FIG. 1 is a block diagram showing a functional configuration of a control device for a gas warm air heater according to an embodiment of the present invention, and FIG. 2 is a perspective view showing a front surface of the gas warm air heater according to this embodiment, and FIG. Is a perspective view showing the rear surface of the gas hot air heater of the present embodiment, FIG. 4 is a configuration diagram showing a schematic structure of the gas hot air heater of the present embodiment, and FIG. 5 is a closed state of the louver of the present embodiment. 6 is a partial front view of the gas warm air heater, FIG. 6 is a partial front view of the gas warm air heater showing the open state of the louver of this embodiment, and FIG. 7 is a half open state of the louver of this embodiment.

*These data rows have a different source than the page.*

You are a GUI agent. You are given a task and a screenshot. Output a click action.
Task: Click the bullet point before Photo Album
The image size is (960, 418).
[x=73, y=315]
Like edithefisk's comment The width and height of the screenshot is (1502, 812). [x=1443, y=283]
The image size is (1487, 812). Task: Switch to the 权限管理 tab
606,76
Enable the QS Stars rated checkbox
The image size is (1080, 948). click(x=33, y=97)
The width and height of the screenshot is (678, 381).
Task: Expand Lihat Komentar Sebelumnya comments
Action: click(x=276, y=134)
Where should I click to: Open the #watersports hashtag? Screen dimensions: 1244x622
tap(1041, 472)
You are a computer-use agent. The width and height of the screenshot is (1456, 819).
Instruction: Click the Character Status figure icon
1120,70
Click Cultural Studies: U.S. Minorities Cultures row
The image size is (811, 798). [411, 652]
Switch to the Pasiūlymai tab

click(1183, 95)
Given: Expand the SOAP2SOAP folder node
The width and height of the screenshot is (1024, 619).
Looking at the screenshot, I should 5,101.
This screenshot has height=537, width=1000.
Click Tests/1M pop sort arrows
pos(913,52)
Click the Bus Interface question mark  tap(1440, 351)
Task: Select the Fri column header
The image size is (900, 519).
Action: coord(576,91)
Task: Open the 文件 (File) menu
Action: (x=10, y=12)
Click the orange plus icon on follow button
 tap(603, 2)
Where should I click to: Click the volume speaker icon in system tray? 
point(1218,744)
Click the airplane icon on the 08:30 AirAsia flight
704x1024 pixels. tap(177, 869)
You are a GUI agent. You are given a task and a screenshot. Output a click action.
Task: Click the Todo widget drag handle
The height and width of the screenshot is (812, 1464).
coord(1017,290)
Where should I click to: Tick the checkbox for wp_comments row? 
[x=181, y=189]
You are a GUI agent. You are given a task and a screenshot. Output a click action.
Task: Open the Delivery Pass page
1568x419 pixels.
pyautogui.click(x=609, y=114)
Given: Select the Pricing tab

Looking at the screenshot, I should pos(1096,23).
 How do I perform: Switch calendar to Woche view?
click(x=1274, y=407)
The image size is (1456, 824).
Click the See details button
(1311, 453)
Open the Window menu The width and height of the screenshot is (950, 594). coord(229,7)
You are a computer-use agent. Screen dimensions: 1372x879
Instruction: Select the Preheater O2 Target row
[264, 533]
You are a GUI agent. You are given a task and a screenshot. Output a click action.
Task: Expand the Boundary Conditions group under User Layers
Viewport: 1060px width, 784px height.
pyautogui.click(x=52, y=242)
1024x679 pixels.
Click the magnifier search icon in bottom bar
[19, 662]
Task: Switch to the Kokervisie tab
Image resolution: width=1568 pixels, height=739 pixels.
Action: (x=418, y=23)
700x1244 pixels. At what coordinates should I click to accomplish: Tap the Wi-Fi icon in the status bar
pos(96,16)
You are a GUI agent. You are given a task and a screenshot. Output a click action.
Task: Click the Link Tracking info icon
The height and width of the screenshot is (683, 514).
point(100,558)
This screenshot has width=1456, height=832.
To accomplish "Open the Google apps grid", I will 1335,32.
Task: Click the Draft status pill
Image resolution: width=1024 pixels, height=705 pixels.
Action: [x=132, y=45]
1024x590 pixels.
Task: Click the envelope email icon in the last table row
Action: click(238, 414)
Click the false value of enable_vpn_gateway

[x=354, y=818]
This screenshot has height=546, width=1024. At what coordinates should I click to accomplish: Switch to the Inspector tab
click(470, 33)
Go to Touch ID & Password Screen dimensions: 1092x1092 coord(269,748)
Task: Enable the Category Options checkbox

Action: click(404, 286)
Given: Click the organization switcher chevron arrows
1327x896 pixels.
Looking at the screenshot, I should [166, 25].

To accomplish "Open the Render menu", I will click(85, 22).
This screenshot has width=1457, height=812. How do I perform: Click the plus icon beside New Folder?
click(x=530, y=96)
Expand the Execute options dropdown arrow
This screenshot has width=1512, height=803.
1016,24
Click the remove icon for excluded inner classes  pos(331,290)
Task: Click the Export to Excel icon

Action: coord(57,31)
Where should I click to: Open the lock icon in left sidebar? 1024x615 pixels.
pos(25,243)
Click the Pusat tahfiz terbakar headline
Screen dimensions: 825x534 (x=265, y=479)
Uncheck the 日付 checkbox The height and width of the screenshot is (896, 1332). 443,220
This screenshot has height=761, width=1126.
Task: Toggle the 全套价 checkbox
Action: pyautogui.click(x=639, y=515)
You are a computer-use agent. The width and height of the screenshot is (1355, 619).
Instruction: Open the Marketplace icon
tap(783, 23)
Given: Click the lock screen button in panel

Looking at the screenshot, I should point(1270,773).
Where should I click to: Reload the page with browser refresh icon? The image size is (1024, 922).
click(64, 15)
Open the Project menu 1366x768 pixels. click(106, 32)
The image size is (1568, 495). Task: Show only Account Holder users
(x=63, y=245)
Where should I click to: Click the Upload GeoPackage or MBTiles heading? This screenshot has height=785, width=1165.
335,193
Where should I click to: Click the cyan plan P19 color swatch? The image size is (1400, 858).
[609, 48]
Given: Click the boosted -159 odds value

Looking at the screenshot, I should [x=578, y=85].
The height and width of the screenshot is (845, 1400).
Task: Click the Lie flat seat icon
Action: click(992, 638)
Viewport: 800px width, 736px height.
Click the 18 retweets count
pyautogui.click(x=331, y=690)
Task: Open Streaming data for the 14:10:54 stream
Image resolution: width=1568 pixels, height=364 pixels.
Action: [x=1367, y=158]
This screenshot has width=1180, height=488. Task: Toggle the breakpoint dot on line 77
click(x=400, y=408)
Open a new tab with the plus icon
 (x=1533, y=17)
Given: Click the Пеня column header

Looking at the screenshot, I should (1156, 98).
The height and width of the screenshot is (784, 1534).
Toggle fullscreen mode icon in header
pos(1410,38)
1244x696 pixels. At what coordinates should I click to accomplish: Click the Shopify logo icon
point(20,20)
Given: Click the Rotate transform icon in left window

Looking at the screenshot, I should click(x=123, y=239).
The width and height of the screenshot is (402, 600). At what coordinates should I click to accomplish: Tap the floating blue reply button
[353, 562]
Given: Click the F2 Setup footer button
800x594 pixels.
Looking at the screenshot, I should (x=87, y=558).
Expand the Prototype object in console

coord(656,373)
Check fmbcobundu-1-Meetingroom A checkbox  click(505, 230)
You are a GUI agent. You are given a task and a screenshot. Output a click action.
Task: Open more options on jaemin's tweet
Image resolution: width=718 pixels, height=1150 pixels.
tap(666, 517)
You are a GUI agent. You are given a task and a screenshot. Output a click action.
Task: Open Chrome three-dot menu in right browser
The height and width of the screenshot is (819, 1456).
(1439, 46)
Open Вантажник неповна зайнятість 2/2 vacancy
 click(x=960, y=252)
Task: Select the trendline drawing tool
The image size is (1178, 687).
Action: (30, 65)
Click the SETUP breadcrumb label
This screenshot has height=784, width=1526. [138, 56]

FIG. 8 is a partial cross-sectional view of the gas warm air heater, FIG. 8 is a characteristic diagram showing the determining characteristics of the heating capacity in the capacity determining unit of the control device of this embodiment, and FIG. Characteristic diagram showing membership functions of fuzzy variables related to duration, Fig. 10 shows fan fuzzy control FIG. 11 is a characteristic diagram showing the rules, FIG. 11 is a characteristic diagram showing the membership function of the manipulated variable of the fan current as the output by the fan fuzzy control rule, and FIG. 12 is the fan as the inference result by the fan fuzzy control rule of the present embodiment. FIG. 13 is a characteristic diagram showing the manipulated variable of the electric current, FIG. 13 is a characteristic diagram showing the louver fuzzy control rule, FIG. 14 is a characteristic diagram showing the membership function of the driving amount of the louver as an output by the louver fuzzy control rule, FIG. FIG. 9 is a characteristic diagram showing a driving amount of a louver as an inference result by the louver fuzzy control rule of the present embodiment. In the figure, 1 ... Gas warm air heater (heater), 3 ... Indoor air inlet, 5 ... Warm air outlet, 7 ... Convection duct (casing), 8 ... Convection fan (blower), 9 ... Louver, 10 ... Burner (heating source), 23 ... Thermistor (temperature detection means), 26 ... Setting switch (temperature setting means), 34
...... Fan control section (blower control means), 35 …… louver control section (louver control means).

Claims (3)

[Claims] 1. A blower and a heating source are arranged in a casing having an indoor air intake and a hot air outlet, and based on a target temperature by a temperature setting means and an indoor temperature detected by a temperature detecting means. In a warm air heater controlling each of the heating source and the blower, a louver for changing the direction of the warm air blown forward from the warm air outlet at least at the front lower side when the heating source is operated, According to the indoor temperature detected by the temperature detection means, the lower the indoor temperature is, the direction of the warm air blown forward from the hot air outlet becomes lower front, and the operation duration of the heating source. In accordance with the above, the louver control means for controlling the louver so that the direction of the warm air blown forward from the hot air blowout port becomes lower forward as the operation duration time becomes shorter. Warm-air heating machine for. 2. The warm air according to claim 1, wherein the louver control means controls the louver according to a fuzzy control rule based on a fuzzy variable relating to the room temperature and a fuzzy variable relating to the operation duration time. heater. 3. A blower control means for controlling the blower according to a fuzzy control rule based on a fuzzy variable relating to the room temperature and a fuzzy variable relating to the operation duration time. The hot air heater according to any one of 1.